- Given exercise -
In the items below, recast everything from the line containing "the 影片編輯工具 menu" down to the line containing "Action: pos(421,260)", both included, as a numbered list with one line per number and no blank lines.

- The data -
──────

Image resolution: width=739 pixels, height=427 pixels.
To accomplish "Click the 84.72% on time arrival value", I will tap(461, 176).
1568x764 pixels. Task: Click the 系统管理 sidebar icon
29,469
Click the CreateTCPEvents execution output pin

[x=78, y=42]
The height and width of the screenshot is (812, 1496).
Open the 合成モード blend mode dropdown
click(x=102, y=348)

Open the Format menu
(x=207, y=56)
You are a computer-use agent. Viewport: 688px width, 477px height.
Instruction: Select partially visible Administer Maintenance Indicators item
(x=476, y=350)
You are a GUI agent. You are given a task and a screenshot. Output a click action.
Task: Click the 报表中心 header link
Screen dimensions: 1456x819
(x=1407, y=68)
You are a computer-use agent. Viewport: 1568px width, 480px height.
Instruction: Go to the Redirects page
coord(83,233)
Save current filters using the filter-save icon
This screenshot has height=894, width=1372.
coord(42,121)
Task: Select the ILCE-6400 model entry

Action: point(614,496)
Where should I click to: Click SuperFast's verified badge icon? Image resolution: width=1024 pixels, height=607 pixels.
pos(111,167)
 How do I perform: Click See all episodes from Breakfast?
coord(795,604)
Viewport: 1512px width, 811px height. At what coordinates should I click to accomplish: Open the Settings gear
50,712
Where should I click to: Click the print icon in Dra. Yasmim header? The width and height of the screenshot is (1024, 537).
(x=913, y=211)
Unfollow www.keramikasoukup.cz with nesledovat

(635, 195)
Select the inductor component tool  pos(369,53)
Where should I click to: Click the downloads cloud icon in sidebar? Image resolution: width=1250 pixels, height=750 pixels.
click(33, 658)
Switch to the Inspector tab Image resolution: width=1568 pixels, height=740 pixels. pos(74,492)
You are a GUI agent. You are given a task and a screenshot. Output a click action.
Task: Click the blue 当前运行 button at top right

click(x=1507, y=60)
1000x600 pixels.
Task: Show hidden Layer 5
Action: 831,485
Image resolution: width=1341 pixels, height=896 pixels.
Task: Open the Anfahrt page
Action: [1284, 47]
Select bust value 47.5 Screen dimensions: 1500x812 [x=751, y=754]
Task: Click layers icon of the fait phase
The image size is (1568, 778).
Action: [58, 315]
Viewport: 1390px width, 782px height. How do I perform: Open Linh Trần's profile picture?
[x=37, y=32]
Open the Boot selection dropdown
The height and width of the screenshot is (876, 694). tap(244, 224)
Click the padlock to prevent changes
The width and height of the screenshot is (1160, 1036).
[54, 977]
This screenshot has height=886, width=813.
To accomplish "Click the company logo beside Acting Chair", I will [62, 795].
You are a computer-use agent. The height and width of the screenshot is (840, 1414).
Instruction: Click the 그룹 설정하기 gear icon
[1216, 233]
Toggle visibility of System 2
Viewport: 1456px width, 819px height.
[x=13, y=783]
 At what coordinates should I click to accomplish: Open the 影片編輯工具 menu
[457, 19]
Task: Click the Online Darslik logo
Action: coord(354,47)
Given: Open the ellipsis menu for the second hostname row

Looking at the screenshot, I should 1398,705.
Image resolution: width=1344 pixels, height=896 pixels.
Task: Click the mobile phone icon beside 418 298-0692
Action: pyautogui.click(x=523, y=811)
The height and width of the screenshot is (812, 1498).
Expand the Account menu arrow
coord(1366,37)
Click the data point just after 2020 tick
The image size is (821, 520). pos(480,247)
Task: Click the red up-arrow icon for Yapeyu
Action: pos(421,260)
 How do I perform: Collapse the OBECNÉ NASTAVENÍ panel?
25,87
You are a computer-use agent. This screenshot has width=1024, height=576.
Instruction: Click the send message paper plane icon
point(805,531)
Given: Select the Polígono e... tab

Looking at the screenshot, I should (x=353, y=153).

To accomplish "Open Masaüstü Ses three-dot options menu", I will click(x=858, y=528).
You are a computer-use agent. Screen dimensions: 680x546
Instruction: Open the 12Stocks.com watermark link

──────

- Answer for the task -
1.  At what coordinates should I click to accomplish: Open the 影片編輯工具 menu
2. [457, 19]
3. Task: Click the Online Darslik logo
4. Action: coord(354,47)
5. Given: Open the ellipsis menu for the second hostname row
6. Looking at the screenshot, I should 1398,705.
7. Image resolution: width=1344 pixels, height=896 pixels.
8. Task: Click the mobile phone icon beside 418 298-0692
9. Action: pyautogui.click(x=523, y=811)
10. The height and width of the screenshot is (812, 1498).
11. Expand the Account menu arrow
12. coord(1366,37)
13. Click the data point just after 2020 tick
14. The image size is (821, 520). pos(480,247)
15. Task: Click the red up-arrow icon for Yapeyu
16. Action: pos(421,260)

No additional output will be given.